Frank Bidart, one of America’s most respected living poets, won the National Book Award for poetry Wednesday for his latest work, “Half-Light: Collected Poems 1965-2016.’’
Among his other honors, Bidart, a Cambridge resident who teaches at Wellesley College, has been a finalist for the National Book Award four previous times, but this is his first win.
“It turns out that the dice can roll and roll, and every once in a while it turns out different,’’ Bidart said in a phone interview with the Globe.
“Half-Light’’ is a collection of Bidart’s poems from over the past five decades, including all his previous books. He said that looking back, he’s able to see how his work has changed over the years.
“I don’t in any way repudiate earlier poems,’’ said Bidart. “In fact, what I’m hoping . . . is that when the books are read together, it’s clearer what the project is — they make a whole — which I’m very much pleased by.’’
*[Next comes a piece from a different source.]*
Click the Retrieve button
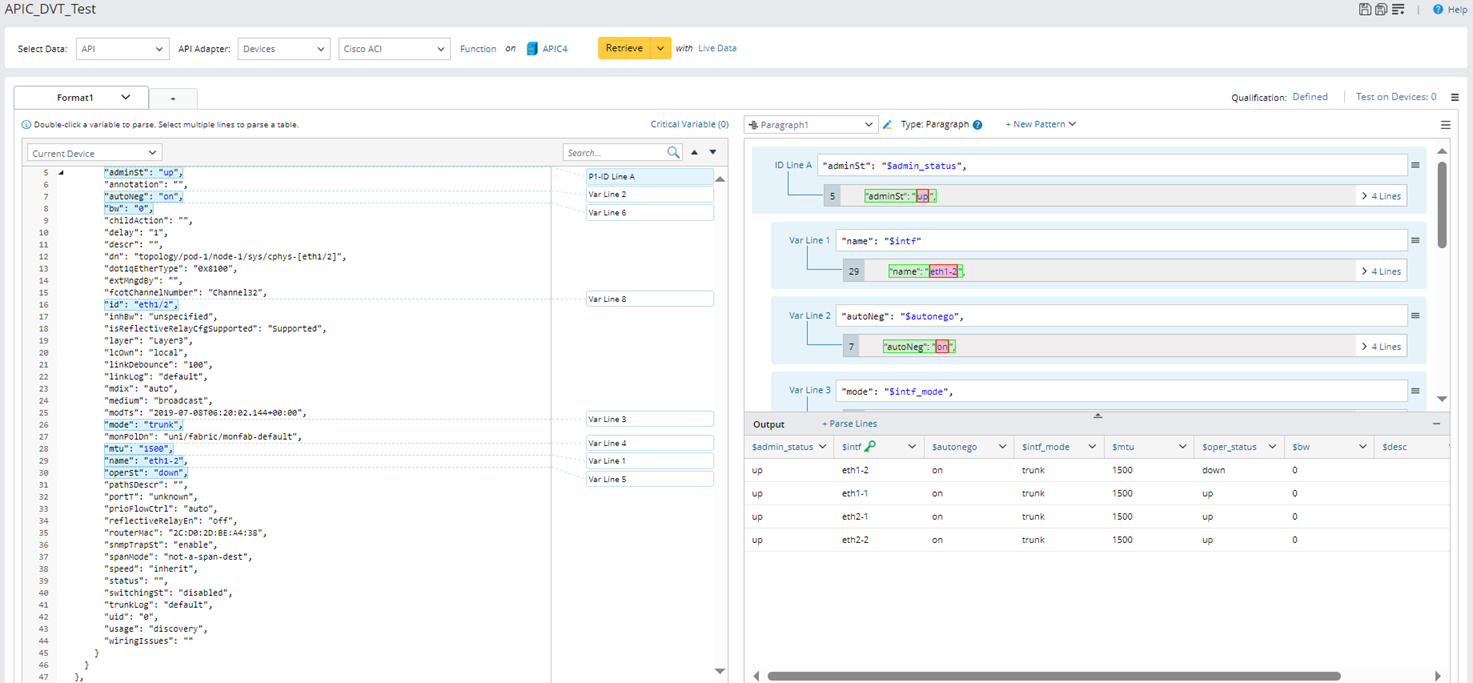The height and width of the screenshot is (683, 1473). click(x=624, y=48)
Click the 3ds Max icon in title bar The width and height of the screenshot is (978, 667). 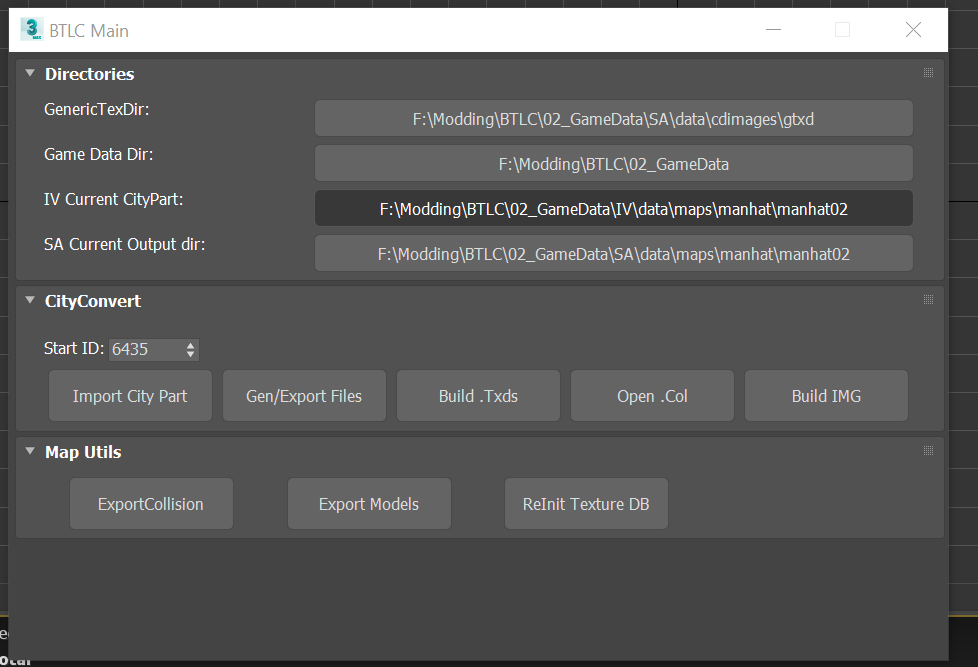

Bidart’s poetry is often autobiographical. A Harvard graduate who was raised in conservative, oil-rich Bakersfield, Calif., Bidart came out as a gay man whilestill in grad school.
He said that his poems blend “fiction and fact. . . . I’m the only person that knows when it’s one, and when it’s another, or itself a mixture of the two,’’ adding that it has been “remarkable’’ how memories “about every phase of [his] life’’ resurfaced while compiling “Half-Light.’’
“I’m 78 now, and this has involved reliving my life in a way that has been both moving and grueling,’’ Bidart said. He added, “The poems were always an attempt to understand my life. . . writing the poems was how I survived.’’
The other winners of this year’s National Book Awards were (from left, with Bidart) Robin Benway, whose “Far From the Tree’’ won for young people’s literature; Masha Gessen, whose “The Future Is History: How Totalitarianism Reclaimed Russia’’ took the nonfiction prize; and Jesmyn Ward, for “Sing, Unburied, Sing,’’ the fiction honoree.